The problem >>
Go through the material line by line and copy each one with the word "screenshot".

Data supplied >>
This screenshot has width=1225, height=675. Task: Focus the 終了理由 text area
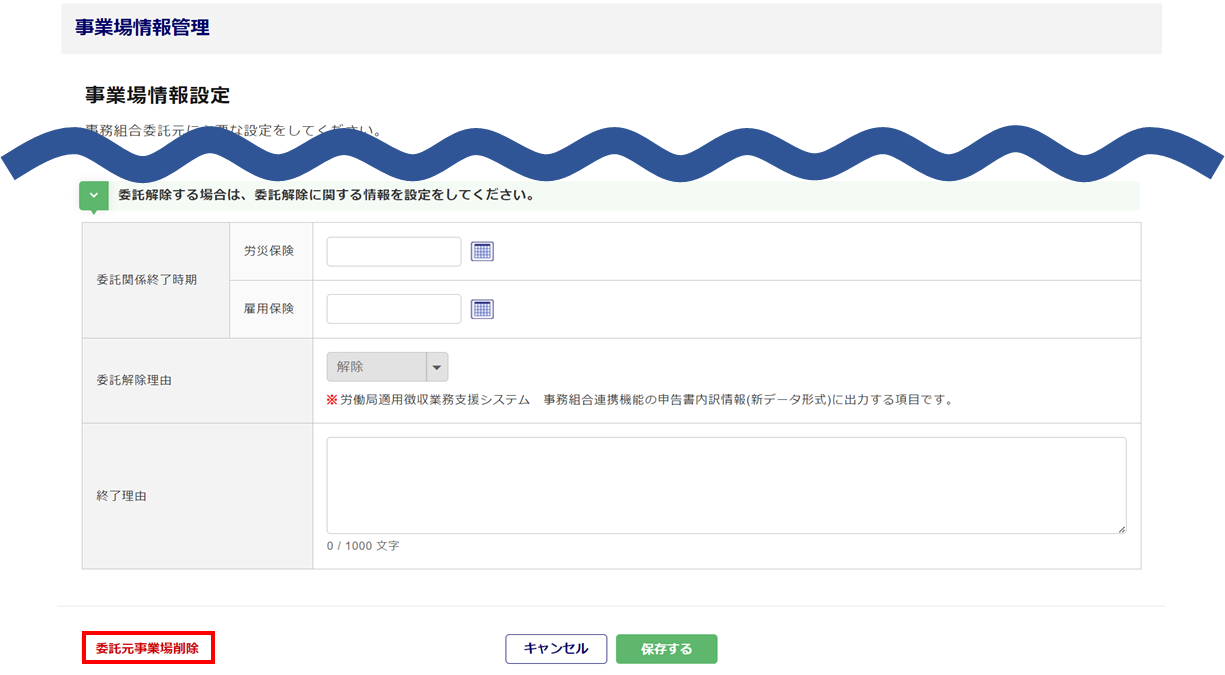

---

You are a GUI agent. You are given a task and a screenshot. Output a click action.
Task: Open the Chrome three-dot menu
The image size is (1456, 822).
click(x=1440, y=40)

Reply >>
This screenshot has width=1225, height=675. Task: Focus the 終了理由 text area
You are a GUI agent. You are given a task and a screenshot. Output a click action.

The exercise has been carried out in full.